Division of Pulmonary Sciences and Critical Care Medicine, Department of Medicine, University of Colorado School of Medicine, Aurora, CO.
Department of Biomedical Information, University of Columbia, New York, NY.
Crit Care Med. 2018 Feb;46(2):e151-e157. doi: 10.1097/CCM.0000000000002849.
Ventilator dyssynchrony is potentially harmful to patients with or at risk for the acute respiratory distress syndrome. Automated detection of ventilator dyssynchrony from ventilator waveforms has been difficult. It is unclear if certain types of ventilator dyssynchrony deliver large tidal volumes and whether levels of sedation alter the frequency of ventilator dyssynchrony.
A prospective observational study.
A university medical ICU.
Patients with or at risk for acute respiratory distress syndrome.
Continuous pressure-time, flow-time, and volume-time data were directly obtained from the ventilator. The level of sedation and the use of neuromuscular blockade was extracted from the medical record. Machine learning algorithms that incorporate clinical insight were developed and trained to detect four previously described and clinically relevant forms of ventilator dyssynchrony. The association between normalized tidal volume and ventilator dyssynchrony and the association between sedation and the frequency of ventilator dyssynchrony were determined.
A total of 4.26 million breaths were recorded from 62 ventilated patients. Our algorithm detected three types of ventilator dyssynchrony with an area under the receiver operator curve of greater than 0.89. Ventilator dyssynchrony occurred in 34.4% (95% CI, 34.41-34.49%) of breaths. When compared with synchronous breaths, double-triggered and flow-limited breaths were more likely to deliver tidal volumes greater than 10 mL/kg (40% and 11% compared with 0.2%; p < 0.001 for both comparisons). Deep sedation reduced but did not eliminate the frequency of all ventilator dyssynchrony breaths (p < 0.05). Ventilator dyssynchrony was eliminated with neuromuscular blockade (p < 0.001).

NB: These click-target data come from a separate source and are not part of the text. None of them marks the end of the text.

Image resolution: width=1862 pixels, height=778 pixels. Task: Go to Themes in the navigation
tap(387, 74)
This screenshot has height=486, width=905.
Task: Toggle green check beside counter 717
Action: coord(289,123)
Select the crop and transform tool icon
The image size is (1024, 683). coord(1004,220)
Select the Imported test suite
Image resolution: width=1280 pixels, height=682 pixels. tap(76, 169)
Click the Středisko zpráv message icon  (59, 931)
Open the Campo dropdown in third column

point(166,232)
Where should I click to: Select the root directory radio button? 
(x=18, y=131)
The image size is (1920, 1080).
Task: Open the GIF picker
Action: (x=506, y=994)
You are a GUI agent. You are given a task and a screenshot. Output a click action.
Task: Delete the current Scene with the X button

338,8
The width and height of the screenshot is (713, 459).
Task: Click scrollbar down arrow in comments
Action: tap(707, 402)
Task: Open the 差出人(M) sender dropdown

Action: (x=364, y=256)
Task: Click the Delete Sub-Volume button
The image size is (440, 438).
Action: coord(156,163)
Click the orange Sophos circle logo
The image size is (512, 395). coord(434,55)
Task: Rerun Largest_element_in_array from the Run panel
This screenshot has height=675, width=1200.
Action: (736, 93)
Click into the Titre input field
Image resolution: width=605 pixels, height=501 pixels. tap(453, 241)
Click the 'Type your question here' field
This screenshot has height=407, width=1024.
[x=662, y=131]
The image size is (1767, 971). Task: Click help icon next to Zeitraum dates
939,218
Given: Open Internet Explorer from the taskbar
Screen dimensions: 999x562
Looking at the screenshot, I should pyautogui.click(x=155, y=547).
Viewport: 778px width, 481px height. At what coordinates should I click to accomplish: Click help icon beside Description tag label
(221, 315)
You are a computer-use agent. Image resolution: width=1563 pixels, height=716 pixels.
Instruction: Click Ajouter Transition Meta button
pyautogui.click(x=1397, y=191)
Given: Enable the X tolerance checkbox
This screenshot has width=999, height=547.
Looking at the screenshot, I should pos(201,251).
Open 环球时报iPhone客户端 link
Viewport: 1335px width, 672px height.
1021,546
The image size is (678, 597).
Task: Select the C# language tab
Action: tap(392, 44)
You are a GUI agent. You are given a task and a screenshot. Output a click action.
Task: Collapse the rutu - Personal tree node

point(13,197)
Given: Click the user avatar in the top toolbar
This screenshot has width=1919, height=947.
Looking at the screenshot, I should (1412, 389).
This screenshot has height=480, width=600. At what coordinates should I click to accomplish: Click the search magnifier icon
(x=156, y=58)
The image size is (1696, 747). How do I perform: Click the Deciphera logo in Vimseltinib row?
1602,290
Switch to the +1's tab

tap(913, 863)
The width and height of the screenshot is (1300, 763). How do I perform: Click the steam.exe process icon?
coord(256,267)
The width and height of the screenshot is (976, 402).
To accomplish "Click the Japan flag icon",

We developed a computerized algorithm that accurately detects three types of ventilator dyssynchrony. Double-triggered and flow-limited breaths are associated with the frequent delivery of tidal volumes of greater than 10 mL/kg. Although ventilator dyssynchrony is reduced by deep sedation, potentially deleterious tidal volumes may still be delivered. However, neuromuscular blockade effectively eliminates ventilator dyssynchrony.
呼吸机不同步可能对急性呼吸窘迫综合征患者或有发生急性呼吸窘迫综合征风险的患者有害。从呼吸机波形中自动检测呼吸机不同步一直很困难。目前尚不清楚某些类型的呼吸机不同步是否输送大潮气量,镇静水平是否改变呼吸机不同步的频率。
前瞻性观察研究。
大学医疗重症监护病房。
急性呼吸窘迫综合征患者或有发生急性呼吸窘迫综合征风险的患者。
直接从呼吸机获取连续压力-时间、流量-时间和容量-时间数据。镇静水平和使用神经肌肉阻滞剂从病历中提取。开发并训练了包含临床见解的机器学习算法,以检测四种先前描述和临床上相关的呼吸机不同步形式。确定了归一化潮气量与呼吸机不同步之间的关系,以及镇静与呼吸机不同步频率之间的关系。
从 62 名接受通气治疗的患者中记录了总计 426 万次呼吸。我们的算法以大于 0.89 的接收器工作特征曲线下面积检测到三种类型的呼吸机不同步。呼吸机不同步发生在 34.4%(95%CI,34.41-34.49%)的呼吸中。与同步呼吸相比,双触发和流量限制呼吸更有可能输送大于 10ml/kg 的潮气量(40%和 11%,而 0.2%;两者比较均 p < 0.001)。深度镇静虽然减少但并未消除所有呼吸机不同步呼吸的频率(p < 0.05)。神经肌肉阻滞剂消除了呼吸机不同步(p < 0.001)。
我们开发了一种计算机算法,可准确检测三种类型的呼吸机不同步。双触发和流量限制呼吸与经常输送大于 10ml/kg 的潮气量有关。尽管深度镇静可减少呼吸机不同步,但仍可能输送潜在有害的潮气量。然而,神经肌肉阻滞剂可有效消除呼吸机不同步。